MARINE CORPS BASE HAWAII — The Navy is experimenting with deployed 3D printing during the Rim of the Pacific exercise in pursuit of eventually shortening the supply line for crucially needed parts to mere hours.
Media were invited Tuesday to Marine Corps Base Hawaii for an up-close look at several 3D printers that manufacture parts made of metal and polymer.
“I don’t really think there’s been something like this done yet with the [Department of Defense],” Patrick Tucker told a group of journalists standing near a shipping container holding a 3D metal printer.
Tucker is a contractor working with the Naval Postgraduate School in Monterey, Calif., which is carrying out the 3D experimentation during this summer’s RIMPAC. The Naval Information Warfare Center Pacific, based in San Diego, is overseeing the testing, Tucker said.
RIMPAC, taking place through Aug. 2 around Hawaii, is touted as the world’s largest international series of naval drills. This year, 29 participating nations brought 40 ships, 150 aircraft, three submarines, 14 land-based armed forces and 25,000 personnel.
The 3D experiment takes a “cradle-to-grave” approach in supplying needed parts during the exercise, Tucker said.
The “readiness problem” is identified, designs for a part are either found or reengineered from scratch, a prototype is made using the speedier polymer printer and then the final part is made with a metal printer, he said. Machinists complete the part fabrication by milling, drilling or grinding as needed.
Two types of metal printers are being used during the exercise. One essentially employs liquid metals that are sprayed in layer after layer to create a part. It can fabricate parts in aluminum, nickel, bronze and stainless steel.
Another printer uses solid metal and melts it using a laser in fashioning the part.
The latter printer, along with a few polymer printers, are set to be loaded Monday aboard the USS Somerset, an amphibious transport dock that is participating in RIMPAC.
Widespread use of deployed 3D printing would be a way overcoming the “tyranny of distance” in the Indo-Pacific in the pursuit of getting needed maritime and aviation parts quickly, Tucker said.
“With the traditional manufacturing, the industrial base has gotten to where the responsiveness on some things is not appropriate to the readiness need,” he said. “So, we can augment that problem or reduce that problem through printing where we’re located.”
The industrial base that supports weapons systems is not thoroughly robust, he said.
“In some areas it’s very healthy, and other areas it’s very weak,” he said. “Sometimes where it’s very weak is actually some of the more important weapons systems that we have, and so [3D printing] basically reduces that negative effect.”
All the services are involved in the experimentation to some degree. They are printing parts for the Coast Guard, Navy and Marine Corps.
Machinists with the 25th Infantry Division at Schofield Barracks will be aboard the Somerset when the 3D printer is hoisted aboard on Monday, Tucker said.
The Air Force is providing the services of its machine shop on Joint Base Pearl Harbor-Hickam.

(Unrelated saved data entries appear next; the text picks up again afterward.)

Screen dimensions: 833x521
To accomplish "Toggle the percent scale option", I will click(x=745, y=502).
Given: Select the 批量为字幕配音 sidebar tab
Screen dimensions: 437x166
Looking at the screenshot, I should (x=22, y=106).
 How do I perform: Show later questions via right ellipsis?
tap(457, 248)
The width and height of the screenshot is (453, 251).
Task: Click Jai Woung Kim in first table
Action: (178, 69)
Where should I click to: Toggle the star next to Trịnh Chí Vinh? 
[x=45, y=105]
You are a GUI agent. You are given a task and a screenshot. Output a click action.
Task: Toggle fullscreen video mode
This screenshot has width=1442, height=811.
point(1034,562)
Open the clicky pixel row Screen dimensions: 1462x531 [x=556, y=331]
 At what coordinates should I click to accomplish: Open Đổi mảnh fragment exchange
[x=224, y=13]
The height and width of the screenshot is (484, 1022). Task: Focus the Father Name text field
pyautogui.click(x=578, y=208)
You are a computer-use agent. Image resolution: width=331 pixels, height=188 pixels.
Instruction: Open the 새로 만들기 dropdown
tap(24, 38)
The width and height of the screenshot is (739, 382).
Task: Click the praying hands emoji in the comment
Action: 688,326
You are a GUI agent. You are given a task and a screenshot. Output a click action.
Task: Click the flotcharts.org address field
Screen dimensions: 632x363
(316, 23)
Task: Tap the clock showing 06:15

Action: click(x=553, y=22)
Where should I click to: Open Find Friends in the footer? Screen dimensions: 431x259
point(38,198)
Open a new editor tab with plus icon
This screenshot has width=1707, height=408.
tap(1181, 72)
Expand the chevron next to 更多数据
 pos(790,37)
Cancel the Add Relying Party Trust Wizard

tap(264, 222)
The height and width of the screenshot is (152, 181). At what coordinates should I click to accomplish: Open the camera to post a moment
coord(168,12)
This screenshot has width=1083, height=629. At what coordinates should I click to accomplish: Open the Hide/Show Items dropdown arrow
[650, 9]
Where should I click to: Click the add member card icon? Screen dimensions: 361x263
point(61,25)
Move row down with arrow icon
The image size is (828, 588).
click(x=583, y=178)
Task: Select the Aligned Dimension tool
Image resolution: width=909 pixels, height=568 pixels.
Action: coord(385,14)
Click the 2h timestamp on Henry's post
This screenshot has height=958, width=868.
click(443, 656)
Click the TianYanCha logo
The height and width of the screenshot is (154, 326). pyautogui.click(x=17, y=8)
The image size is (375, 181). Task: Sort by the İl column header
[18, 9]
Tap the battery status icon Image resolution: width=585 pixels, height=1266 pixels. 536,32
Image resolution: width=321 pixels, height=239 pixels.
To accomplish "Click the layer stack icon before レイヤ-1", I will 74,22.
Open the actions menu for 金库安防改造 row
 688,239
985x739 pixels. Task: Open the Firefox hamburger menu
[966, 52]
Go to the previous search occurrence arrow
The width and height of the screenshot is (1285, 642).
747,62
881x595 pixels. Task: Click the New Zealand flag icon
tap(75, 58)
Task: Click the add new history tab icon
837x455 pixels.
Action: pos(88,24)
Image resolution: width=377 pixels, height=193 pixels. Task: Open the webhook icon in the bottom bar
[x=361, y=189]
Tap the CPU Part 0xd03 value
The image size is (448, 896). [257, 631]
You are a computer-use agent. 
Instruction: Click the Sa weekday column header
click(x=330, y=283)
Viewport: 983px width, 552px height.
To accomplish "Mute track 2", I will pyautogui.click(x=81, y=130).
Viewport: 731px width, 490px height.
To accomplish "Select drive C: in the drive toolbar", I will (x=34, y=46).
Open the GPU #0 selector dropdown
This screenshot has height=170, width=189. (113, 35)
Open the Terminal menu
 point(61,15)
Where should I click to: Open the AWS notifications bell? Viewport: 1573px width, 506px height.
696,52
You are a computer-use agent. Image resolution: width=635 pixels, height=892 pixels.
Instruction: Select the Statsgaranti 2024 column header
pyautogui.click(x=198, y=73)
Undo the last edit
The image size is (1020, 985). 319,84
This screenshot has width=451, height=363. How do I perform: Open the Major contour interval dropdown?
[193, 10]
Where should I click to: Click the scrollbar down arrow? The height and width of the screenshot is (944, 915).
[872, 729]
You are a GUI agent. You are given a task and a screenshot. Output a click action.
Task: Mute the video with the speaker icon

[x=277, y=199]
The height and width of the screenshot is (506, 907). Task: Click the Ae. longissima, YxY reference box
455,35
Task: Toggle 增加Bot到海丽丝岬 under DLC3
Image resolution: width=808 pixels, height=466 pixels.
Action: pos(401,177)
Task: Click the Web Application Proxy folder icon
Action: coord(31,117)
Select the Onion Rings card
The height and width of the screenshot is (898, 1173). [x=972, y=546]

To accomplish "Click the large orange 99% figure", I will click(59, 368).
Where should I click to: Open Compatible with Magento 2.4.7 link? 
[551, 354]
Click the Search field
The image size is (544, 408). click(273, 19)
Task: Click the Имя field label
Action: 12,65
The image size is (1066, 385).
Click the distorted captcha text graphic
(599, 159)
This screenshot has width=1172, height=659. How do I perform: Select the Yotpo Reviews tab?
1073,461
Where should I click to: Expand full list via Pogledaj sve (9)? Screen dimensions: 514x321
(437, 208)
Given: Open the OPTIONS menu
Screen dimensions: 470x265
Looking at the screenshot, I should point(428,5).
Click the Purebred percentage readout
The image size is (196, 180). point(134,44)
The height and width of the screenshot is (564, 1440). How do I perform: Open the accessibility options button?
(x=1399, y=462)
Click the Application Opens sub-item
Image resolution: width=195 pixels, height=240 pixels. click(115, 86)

The metal 3D printer can produce a part weighing up to roughly 80 pounds. Metal printing a part takes four to 10 hours, although a large part can take some hours longer.
That is a short wait compared to the time it takes for some parts to arrive from manufacturers, Navy Lt. Joel Hunter, a student at the Naval Postgraduate School, said as he showed reporters aluminum-bronze piping that had been printed as part of the experimentation.
“There are parts that take up to 200 days to get where they’re needed,” he said.
Tucker said that in the future each ship could perhaps maintain its own 3D printer to avoid “reach back” to the continental U.S. to obtain a needed part.